There are two ways doctors can retire legally according to the Medical Board and AHPRA. The first is to forgo registration altogether (and still keep the ‘doctor’ title). The second is to register with AHPRA as a non-practising doctor, which means you cannot write repeat scripts and referrals for family and friends with AHPRA and the Medical Board still controlling what you do.

You are in effect ‘parked’ ready to fulfil ‘recency of practice’ and ‘CPD requirements’ before becoming fully registered. In both instances, you are prevented from ‘practising medicine’, which means you cannot offer an opinion or intervene electively (in some states it is an offence to not offer assistance in emergencies under Good Samaritan legislation).

Lack of step-down inhumane

Mr Stephen Milgate, CEO of ASADA (Australian Senior Active Doctors Association), says the absence of any formal step-down in workload in the later stages of a doctor’s career is “unreal, inhumane and archaic”. By that he means limitations on what the doctors can do with limitations also on the Medical Board’s powers.

We are not talking big numbers at any one time and, because people reaching retirement have other things on their mind, organising these doctors into a cohesive lobby group has been hard. WA has 10% of the national doctor workforce and for April 1-June 30, 2018, 208 doctors in WA were listed as non-practising (of 40,352 doctors nationally) with no numbers on those fully retired. There are only 1723 non-practising doctors aged over 55 years, nationally.

Are senior doctors more dangerous?

Should older doctors be considered impaired until proved otherwise?

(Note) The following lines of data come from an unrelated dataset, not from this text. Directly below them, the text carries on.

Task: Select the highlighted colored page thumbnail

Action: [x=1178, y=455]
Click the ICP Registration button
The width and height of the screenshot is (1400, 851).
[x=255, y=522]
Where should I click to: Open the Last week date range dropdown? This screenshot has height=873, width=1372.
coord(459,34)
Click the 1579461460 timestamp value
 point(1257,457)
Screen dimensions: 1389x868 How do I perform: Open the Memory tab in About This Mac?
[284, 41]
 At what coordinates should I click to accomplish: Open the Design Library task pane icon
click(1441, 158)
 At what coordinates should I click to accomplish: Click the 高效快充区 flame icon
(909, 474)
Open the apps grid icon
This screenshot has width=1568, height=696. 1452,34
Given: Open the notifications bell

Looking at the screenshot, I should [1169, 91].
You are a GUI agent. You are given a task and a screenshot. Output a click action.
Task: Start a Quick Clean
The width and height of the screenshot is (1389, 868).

No, according to ASADA. “Australia’s senior doctors, if allowed to continue in limited practice, are an enormously valuable resource” and it points to terrorism or major catastrophies as circumstances in which these doctors would be a valuable resource.

Age Discrimination Commissioner Susan Ryan had given the go ahead in 2015 if evidence showed older doctors were higher risk.

It must have been because AHPRA/MBA are now targeting senior doctors. In November, 2017, it announced a new Professional Performance Framework (validation by another name) that included formal peer review and health check for all doctors aged 70 and three-yearly afterwards. Outcomes of these processes are not reported to the MBA unless there is a serious risk to patients.

ASADA says “All doctors (as human beings) are at risk of impairment at any age. Current regulations allow AHPRA to have the health of any doctor assessed at any time. There is no need to keep adding more and more complexity. Authorities have all the laws they need and more to maintain public safety in this area.”

Many doctors whether playing golf or at the beach, might be asked for an opinion on a melanoma. Do we allow doctors to respond? Under current guidelines they must not if they are not registered or are registered as a non-practising doctor.

Still ready to give

ASADA says it is important we make it easy for doctors reaching retirement to contribute something, if they wish, towards patient care. It also says while age brings an increased risk of cognitive decline, it is unwise to consider cognitive impairment simply as a matter of ageing.

In 2015, the AMA discussed what to do with doctors heading for retirement. They decided that while there were “many reasons, apart from retirement” for a medical practitioner to reduce their scope of practice and “even practitioners who have retired might want to continue to undertake activities covered by the definition of practice, such as writing prescriptions and referrals for themselves and their family”, things could not be black or white.

“The Federal Council concluded the AMA could not continue to advocate for a registration category for retired medical practitioners solely on the basis that they would be writing prescriptions and referrals for themselves and their family outside of a formal doctor-patient relationship. Anyone involved in direct patient care, or acting in a capacity that would impact on safe patient care, and who wants to identify themselves as a medical practitioner, should hold full registration and meet full CPD requirements.”

The same applied to medical practitioners in non-clinical practice roles generally e.g. teaching.

Four years ago ASADA called on the Medical Board and AHPRA to provide plain English explanations for what Australia’s registered non-practising and non-registered (retired) medical practitioners could and could not do in ‘emergency’. They wanted this in the light of the removal of previously held rights.

Problems stem from AHPRA’s and the Medical Board’s definition of practice (see the website) which is broad. National Chair of the Medical Board Dr Joanna Flynn around the time of her retirement said:

“There are doctors who are not performing well enough out there; complaints mechanisms are not fine-grained enough to pick up everyone who’s underperforming, and we’d rather pick people up before there’s a problem than too late. If [revalidation] doesn’t improve that, we will have failed,” she said. Is this a sledgehammer to crack a nut?